■ Texto de estudio:
******

A finales del decenio de los veinte, las luchas de los diferentes sectores populares están en un punto muy álgido. Distintas organizaciones coordinaban el movimiento popular4. Por un lado, campesinos, indígenas arrendatarios, colonos y pequeños propietarios de tierra; y por el otro, las distintas organizaciones obreras de las ciudades y de las multinacionales habían alcanzado una organización capaz de realizar acciones cada vez más contundentes.

La trascendencia que los movimientos sindicales de esa época (1900-1930) tienen en la ciudad, y más aún para nuestro estudio, se caracteriza por ir transformando el espacio público en lugar de manifestación política. Con esto, los demás habitantes, los no vinculados directamente con los movimientos, fueron escuchando las nuevas ideas que se estaban haciendo públicas por medios distintos a los tradicionales. La manifestación política va a servir como medio de circulación de las ideas políticas y los partidos tradicionales muy pronto van a descubrir el poder que este medio tiene y lo utilizaría en su favor.

No obstante esta tradicional historia de cooptación de las luchas populares, particularmente por parte del Partido Liberal, de inclusión política y exclusión cultural (Wills, 2002), las manifestaciones de obreros y estudiante que se empiezan a hacer visibles desde, por lo menos 1909 (Vega, 2002), dan cuenta de una sociabilidad popular que se opone a las tradicionales formas de dominio y hegemonía. Estas manifestaciones, frecuentemente reprimidas, permitieron la constitución de los actores populares como actores políticos en un campo históricamente reservado para las élites del bipartidismo. Con estas se promueve una socialización política que contribuye a la formación de una opinión pública política desde los sectores excluidos que, de hecho, van formando sus propios mecanismos de publificación, como panfletos, periódicos y revistas obreras (Vega, 2002; Núñez, 2006; Archila, 1992). Estos actores sociales permiten ver, además, otros escenarios desde los cuales se plantea una modernización de las prácticas políticas, incluso en contra del dominio clerical, en un contexto en el que se van configurando dos ciudades: la de las élites, lujosa y moderna, y la de los pobres, polvorienta y marginal (Vega, 2002).

******

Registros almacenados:
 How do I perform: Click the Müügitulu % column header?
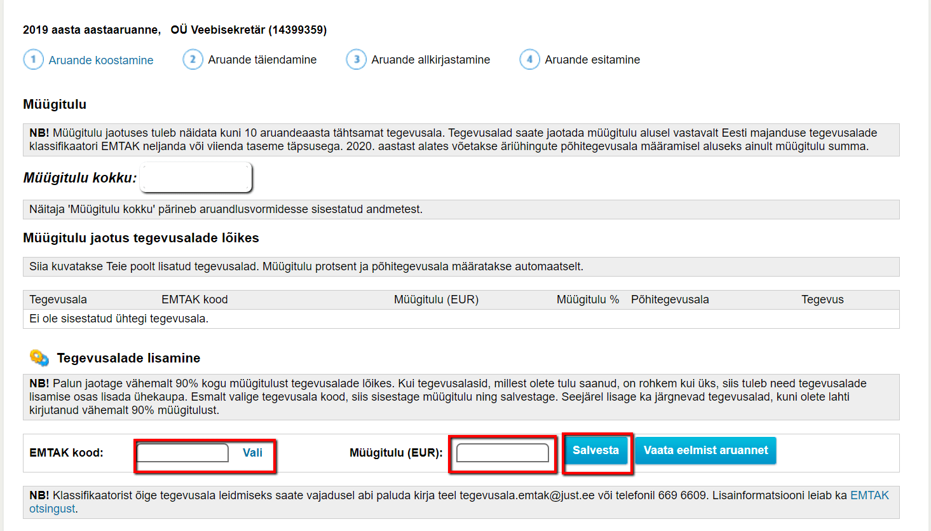click(588, 300)
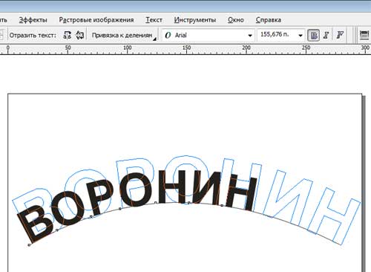Open the Эффекты menu
The image size is (371, 272).
pos(33,20)
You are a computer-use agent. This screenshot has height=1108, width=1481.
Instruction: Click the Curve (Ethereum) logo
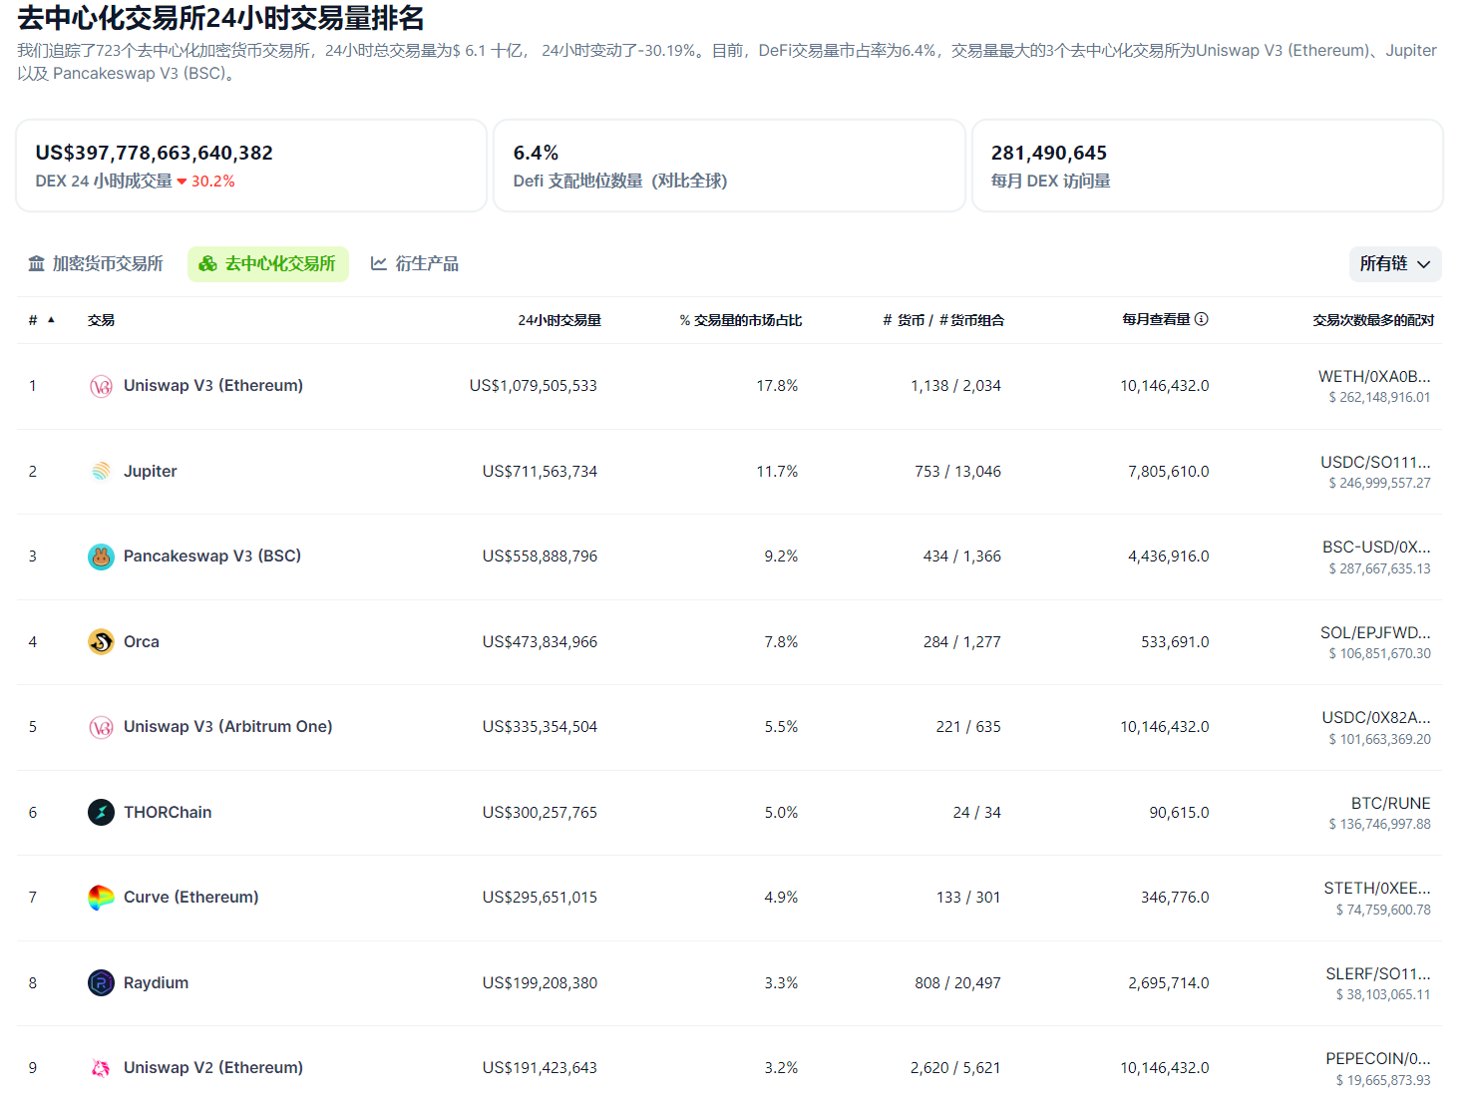pos(101,897)
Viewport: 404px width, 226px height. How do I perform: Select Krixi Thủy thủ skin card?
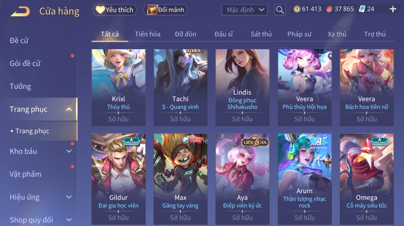pos(118,87)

******

■ Actividades:
A - Indica si cada afirmación concuerda con el texto sobre los movimientos populares y justifica con las palabras exactas del texto: (i) las manifestaciones de obreros y estudiantes se hacen visibles desde, por lo menos, 1909; (ii) los partidos tradicionales nunca advirtieron el poder de la manifestación política; (iii) en ese contexto se configura una única ciudad, moderna y lujosa.
B - Prolonga, por favor, el texto sobre los movimientos populares a partir de su última oración.

■ Respuestas en orden:
A -
(i) Sí: «las manifestaciones de obreros y estudiante que se empiezan a hacer visibles desde, por lo menos 1909».
(ii) No: «los partidos tradicionales muy pronto van a descubrir el poder que este medio tiene y lo utilizaría en su favor».
(iii) No: «se van configurando dos ciudades: la de las élites, lujosa y moderna, y la de los pobres, polvorienta y marginal».

B -
Esta separación de la ciudad en dos se manifiesta incluso con el establecimiento de los servicios públicos y la implementación de nuevos medios de transporte que se van a constituir como elementos de distinción. Con la lenta pero paulatina instalación del acueducto y del alcantarillado, las élites empiezan a buscar afanosamente el alejamiento de "la mugre", de "lo sucio" y "puerco", en fin, de todo aquello que servía para representar a los pobres de la ciudad. De esta manera el uso del agua como elemento de aseo y distinción empieza a ser una necesidad imperiosa para las élites, pues consideraban que con esto

[...] se acabaría al fin con la mugre de nuestras criadas, con los piojos, y en fin, con multitud de enfermedades, así del espíritu como del cuerpo, que hace de nuestra clase pobre seres inmundos, hediondos e inútiles en su mayor parte, y que constituyen otros tantos focos ambulantes de infección y vehículos de contagio" (El Derecho, 13-04, 1896; citado por Urrego, 1997, pp. 196-197).

De este modo, el acueducto trajo consigo nuevas nociones sobre la higiene que se empezaron a construir a través de maneras diferentes de ver el aseo personal, pero que reforzaban el desprecio hacia los sectores populares. El auge del baño diario será de tal importancia que él distinguiría a los hombres aseados con nociones de bondad, de buen desempeño laboral y mayores dignidades, mientras que la falta de baño se asociara al vil, hampón, perezoso, mal trabajador y una serie de adjetivos que demeritaban a la gente que no tenía acceso al agua potable, a aquellos para quienes el baño más que una necesidad era un lujo.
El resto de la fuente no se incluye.